Leave the pictures out, and repeat exactly every line from the one with "[button] (280, 1570)" through the end of the data below.

• RECORDS PROVIDED
☆ ☆ ☆ ☆ ☆

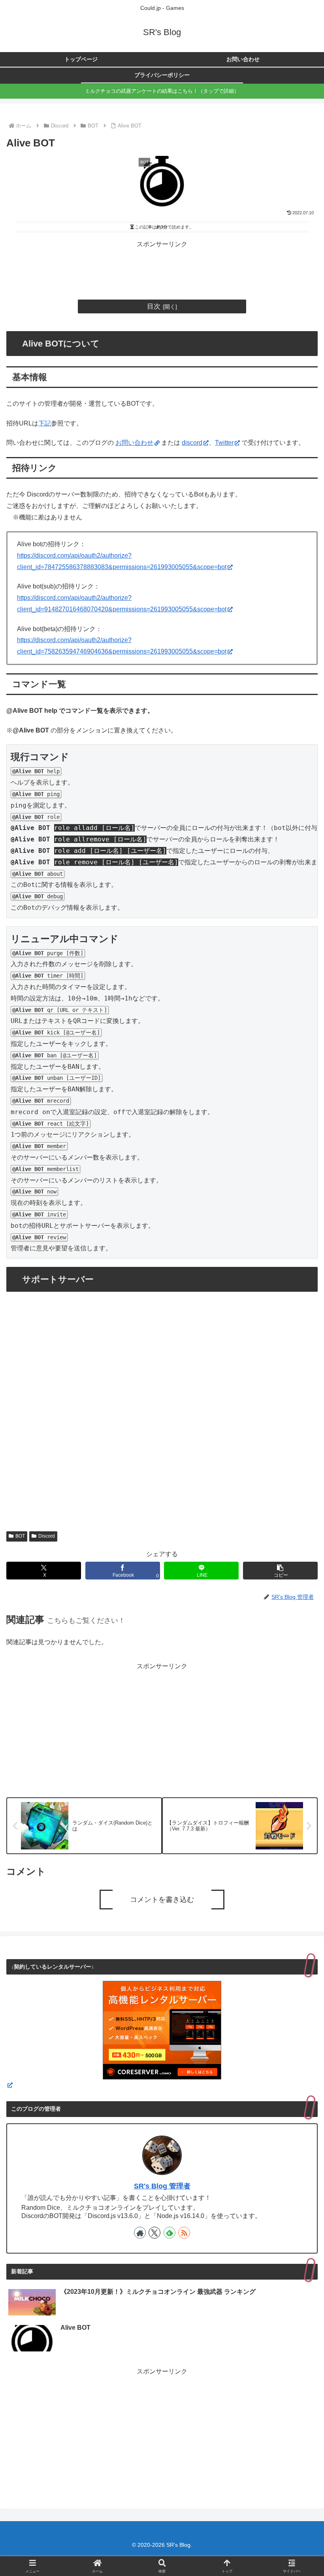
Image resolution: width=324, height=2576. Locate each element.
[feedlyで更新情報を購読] (169, 2233)
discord (192, 442)
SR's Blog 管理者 (162, 2186)
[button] (280, 1570)
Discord (46, 1536)
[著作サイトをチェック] (140, 2233)
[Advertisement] (162, 268)
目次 (153, 306)
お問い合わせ (134, 442)
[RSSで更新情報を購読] (184, 2233)
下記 (44, 423)
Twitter (224, 442)
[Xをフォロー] (154, 2233)
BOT (20, 1536)
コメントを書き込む (162, 1899)
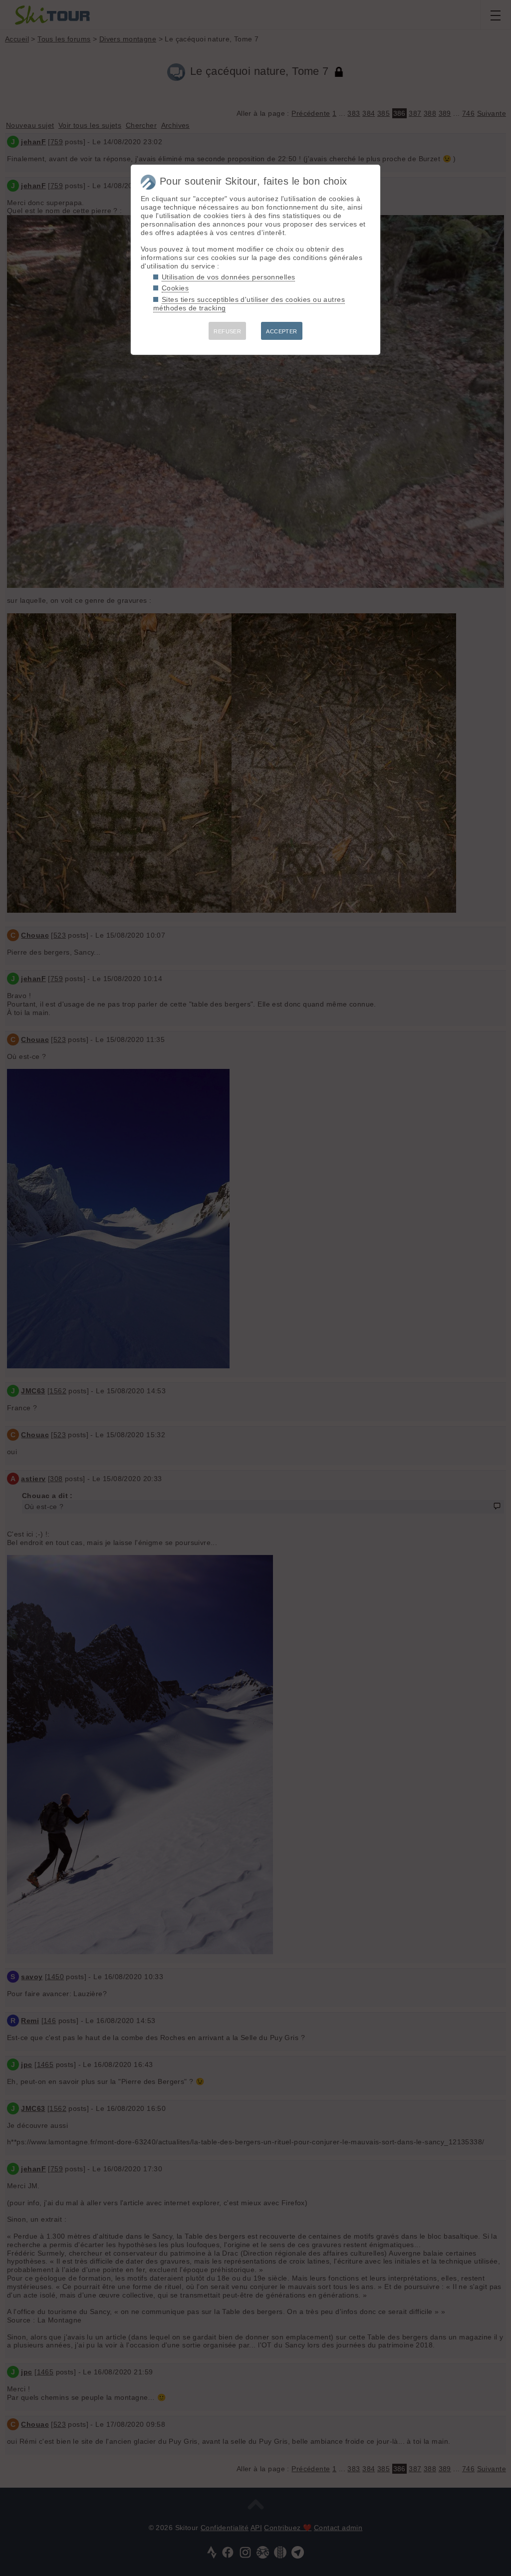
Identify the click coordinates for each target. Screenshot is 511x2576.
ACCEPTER (281, 331)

☆ ☆ ☆ ☆ ☆

• REPLY
[button] (280, 1570)
Discord (46, 1536)
[著作サイトをチェック] (140, 2233)
[Advertisement] (162, 268)
目次 (153, 306)
お問い合わせ (134, 442)
[RSSで更新情報を購読] (184, 2233)
下記 (44, 423)
Twitter (224, 442)
[Xをフォロー] (154, 2233)
BOT (20, 1536)
コメントを書き込む (162, 1899)
Identify the click coordinates for each target. Screenshot is 511x2576.
ACCEPTER (281, 331)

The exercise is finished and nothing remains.